===== Data to examine

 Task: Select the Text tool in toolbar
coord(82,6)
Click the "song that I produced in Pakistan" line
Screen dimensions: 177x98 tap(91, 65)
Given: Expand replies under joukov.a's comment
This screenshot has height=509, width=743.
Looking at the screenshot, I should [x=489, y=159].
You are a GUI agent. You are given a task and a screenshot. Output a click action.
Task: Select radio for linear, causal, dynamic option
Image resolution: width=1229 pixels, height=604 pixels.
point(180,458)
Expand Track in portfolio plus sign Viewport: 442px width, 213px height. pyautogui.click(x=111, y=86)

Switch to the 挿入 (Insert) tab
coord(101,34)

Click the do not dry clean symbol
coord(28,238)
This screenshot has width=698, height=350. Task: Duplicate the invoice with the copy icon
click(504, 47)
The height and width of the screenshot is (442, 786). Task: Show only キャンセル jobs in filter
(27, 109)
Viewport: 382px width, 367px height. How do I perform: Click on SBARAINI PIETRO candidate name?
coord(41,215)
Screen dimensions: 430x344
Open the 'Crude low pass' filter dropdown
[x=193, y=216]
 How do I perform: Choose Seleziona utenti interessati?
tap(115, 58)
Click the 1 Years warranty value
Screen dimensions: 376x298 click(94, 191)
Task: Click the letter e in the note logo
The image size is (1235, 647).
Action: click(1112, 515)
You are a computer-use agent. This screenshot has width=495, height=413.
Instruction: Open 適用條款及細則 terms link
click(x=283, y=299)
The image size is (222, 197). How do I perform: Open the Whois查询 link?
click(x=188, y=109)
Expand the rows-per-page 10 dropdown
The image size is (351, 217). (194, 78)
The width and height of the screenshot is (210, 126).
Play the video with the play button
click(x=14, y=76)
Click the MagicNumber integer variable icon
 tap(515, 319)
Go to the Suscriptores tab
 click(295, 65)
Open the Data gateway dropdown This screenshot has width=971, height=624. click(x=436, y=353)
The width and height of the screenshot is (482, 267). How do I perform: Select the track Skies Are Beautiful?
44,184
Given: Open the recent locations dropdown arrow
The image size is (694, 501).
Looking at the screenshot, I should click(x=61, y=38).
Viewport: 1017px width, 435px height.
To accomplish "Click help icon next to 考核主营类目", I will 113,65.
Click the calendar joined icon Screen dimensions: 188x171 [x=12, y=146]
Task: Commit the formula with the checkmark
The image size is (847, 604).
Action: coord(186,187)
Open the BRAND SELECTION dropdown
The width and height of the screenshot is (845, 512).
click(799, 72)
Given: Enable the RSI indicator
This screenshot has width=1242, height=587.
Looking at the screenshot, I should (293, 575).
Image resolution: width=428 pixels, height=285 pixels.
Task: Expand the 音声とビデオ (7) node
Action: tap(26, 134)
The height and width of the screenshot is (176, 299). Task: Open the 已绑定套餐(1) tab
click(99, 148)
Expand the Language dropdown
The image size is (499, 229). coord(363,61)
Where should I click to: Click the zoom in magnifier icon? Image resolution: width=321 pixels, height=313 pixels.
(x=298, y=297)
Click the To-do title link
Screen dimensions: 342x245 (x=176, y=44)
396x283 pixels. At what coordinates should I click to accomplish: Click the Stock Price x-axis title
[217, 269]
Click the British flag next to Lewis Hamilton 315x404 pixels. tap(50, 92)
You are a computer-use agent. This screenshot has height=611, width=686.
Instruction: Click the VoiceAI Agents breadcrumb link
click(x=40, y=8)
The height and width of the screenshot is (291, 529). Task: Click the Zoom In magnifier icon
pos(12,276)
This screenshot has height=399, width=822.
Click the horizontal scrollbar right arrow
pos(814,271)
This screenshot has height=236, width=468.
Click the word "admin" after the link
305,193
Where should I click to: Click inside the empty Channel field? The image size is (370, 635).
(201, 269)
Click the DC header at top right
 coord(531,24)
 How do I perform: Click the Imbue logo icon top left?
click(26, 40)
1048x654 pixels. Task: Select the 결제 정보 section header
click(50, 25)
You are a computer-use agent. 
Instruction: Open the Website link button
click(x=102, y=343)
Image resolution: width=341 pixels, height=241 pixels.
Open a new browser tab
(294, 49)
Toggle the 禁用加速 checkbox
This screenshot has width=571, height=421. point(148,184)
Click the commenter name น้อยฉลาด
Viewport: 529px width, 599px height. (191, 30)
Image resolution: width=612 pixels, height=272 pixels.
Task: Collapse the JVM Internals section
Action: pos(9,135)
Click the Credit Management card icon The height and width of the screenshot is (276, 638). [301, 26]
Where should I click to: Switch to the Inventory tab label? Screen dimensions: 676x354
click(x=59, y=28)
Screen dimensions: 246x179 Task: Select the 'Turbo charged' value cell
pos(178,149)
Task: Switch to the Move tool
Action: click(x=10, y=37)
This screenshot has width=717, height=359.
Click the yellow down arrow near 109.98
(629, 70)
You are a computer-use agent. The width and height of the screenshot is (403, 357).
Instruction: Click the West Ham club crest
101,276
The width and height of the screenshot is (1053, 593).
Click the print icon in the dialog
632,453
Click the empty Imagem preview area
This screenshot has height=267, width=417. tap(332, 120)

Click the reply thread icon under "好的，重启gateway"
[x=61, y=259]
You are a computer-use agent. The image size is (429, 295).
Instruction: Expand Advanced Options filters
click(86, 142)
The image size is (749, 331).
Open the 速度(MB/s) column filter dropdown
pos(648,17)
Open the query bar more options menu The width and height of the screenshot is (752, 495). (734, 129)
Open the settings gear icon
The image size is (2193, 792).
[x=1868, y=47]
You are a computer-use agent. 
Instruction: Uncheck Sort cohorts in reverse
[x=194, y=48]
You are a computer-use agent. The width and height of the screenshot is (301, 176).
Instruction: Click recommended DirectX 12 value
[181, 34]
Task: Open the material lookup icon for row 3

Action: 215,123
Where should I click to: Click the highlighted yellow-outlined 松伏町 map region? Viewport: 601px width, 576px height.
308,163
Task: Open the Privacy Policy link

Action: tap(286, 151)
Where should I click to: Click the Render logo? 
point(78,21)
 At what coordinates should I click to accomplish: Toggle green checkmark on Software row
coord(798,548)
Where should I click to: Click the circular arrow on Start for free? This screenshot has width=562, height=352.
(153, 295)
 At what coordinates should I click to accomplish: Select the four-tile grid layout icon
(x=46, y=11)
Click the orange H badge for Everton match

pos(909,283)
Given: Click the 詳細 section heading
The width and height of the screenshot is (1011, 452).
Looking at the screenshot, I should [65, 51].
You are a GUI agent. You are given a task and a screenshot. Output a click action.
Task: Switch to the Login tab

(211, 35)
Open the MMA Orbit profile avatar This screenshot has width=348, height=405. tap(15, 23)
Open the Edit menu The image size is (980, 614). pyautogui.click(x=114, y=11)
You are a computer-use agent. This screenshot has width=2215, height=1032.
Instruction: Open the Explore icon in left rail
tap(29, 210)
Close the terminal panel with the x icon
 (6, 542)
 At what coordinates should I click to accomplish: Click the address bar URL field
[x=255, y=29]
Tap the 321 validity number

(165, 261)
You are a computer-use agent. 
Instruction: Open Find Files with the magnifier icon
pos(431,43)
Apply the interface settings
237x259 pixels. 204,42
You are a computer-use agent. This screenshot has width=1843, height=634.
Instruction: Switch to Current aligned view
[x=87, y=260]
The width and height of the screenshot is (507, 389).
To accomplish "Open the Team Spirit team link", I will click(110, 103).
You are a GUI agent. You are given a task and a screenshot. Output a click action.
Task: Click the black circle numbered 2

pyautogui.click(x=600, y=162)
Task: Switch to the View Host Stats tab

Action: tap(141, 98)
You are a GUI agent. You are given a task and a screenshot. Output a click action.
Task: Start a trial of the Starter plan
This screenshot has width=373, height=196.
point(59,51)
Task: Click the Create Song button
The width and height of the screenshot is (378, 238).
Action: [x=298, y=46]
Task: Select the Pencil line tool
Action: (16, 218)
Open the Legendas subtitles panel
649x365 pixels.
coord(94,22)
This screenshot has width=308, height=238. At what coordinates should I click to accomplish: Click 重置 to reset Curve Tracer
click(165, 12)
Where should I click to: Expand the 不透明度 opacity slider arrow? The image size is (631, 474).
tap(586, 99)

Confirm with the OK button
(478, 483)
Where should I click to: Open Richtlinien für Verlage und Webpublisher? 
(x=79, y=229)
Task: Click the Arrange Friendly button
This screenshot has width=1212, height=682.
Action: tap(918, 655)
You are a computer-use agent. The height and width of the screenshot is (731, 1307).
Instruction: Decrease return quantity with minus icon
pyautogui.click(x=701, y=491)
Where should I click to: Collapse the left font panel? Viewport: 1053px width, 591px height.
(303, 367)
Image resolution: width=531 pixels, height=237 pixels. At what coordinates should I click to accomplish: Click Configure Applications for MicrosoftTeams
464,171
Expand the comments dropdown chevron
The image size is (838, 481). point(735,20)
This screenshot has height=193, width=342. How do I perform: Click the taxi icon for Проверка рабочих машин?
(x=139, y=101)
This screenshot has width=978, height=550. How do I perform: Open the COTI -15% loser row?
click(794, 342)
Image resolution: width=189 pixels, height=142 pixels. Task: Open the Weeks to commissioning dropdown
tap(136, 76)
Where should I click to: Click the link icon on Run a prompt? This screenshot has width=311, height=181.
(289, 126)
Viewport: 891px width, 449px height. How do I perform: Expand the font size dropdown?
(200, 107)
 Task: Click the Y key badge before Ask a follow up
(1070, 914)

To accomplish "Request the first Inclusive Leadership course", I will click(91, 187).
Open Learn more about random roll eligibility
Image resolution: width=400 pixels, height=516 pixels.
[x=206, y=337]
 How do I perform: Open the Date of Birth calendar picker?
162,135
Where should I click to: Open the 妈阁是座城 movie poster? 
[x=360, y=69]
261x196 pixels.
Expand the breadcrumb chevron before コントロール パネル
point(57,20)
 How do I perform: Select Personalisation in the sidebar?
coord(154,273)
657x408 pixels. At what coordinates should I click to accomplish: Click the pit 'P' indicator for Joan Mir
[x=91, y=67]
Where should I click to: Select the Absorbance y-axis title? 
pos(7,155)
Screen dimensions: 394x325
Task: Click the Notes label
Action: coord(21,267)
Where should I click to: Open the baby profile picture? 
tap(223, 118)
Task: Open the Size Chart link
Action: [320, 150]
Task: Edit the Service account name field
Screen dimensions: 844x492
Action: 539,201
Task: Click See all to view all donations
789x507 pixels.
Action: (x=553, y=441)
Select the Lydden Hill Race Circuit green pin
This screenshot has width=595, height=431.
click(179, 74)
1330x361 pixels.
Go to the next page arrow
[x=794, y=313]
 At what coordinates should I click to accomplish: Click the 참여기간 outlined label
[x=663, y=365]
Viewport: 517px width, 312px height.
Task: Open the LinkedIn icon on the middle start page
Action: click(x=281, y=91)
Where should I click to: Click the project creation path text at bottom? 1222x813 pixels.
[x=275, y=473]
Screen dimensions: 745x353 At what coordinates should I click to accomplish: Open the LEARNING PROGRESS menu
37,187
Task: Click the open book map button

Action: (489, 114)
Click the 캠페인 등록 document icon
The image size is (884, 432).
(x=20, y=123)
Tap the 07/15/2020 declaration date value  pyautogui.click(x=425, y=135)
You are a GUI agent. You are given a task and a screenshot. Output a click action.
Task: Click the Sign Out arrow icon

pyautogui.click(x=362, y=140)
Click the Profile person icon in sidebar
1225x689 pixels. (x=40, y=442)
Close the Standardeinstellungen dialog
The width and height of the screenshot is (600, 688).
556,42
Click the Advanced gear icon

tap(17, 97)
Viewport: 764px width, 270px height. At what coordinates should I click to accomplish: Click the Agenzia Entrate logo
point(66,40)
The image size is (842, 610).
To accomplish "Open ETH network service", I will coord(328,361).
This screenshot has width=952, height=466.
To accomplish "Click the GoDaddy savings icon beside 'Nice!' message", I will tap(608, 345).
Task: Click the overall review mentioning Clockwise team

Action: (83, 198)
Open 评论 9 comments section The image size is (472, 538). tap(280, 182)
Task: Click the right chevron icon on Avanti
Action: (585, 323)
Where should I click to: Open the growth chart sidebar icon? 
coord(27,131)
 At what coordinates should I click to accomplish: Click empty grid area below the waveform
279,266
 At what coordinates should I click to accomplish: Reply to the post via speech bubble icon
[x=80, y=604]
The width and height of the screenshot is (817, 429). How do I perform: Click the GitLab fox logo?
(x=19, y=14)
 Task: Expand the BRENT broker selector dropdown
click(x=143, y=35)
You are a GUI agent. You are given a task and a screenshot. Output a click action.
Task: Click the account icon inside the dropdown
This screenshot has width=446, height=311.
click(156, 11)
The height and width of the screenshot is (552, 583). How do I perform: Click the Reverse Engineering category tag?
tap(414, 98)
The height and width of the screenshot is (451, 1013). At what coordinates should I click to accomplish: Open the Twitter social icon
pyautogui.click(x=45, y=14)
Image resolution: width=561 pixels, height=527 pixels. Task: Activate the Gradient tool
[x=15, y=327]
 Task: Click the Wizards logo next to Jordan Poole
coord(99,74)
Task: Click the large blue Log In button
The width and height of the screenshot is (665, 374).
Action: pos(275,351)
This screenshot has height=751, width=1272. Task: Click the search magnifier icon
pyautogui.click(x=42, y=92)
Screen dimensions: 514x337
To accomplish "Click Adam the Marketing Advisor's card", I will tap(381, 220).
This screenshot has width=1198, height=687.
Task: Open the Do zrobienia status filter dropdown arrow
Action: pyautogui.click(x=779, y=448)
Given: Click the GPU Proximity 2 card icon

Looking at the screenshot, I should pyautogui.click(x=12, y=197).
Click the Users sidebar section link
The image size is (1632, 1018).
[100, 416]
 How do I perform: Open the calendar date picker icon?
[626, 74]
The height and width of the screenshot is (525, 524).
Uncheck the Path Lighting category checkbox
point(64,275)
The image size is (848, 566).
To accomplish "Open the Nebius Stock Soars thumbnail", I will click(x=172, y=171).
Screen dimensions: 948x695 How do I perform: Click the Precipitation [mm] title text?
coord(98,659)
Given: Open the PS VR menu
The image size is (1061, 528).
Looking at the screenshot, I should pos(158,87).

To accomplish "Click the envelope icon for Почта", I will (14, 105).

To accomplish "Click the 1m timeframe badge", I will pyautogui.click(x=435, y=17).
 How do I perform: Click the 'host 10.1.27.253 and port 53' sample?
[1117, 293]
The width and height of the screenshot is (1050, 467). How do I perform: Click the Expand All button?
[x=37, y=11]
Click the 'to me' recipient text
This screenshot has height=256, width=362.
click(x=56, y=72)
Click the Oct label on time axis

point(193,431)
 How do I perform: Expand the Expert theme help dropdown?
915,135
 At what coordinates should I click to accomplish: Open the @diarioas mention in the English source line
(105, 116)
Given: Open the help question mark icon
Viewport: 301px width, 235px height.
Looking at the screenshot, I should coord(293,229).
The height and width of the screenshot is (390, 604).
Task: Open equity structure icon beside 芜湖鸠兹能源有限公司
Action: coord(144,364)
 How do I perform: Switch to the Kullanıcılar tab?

==========

§ What you will do
Search the records above for the word "more" and give the number of lines where it occurs, nothing else.

§ Answer section
2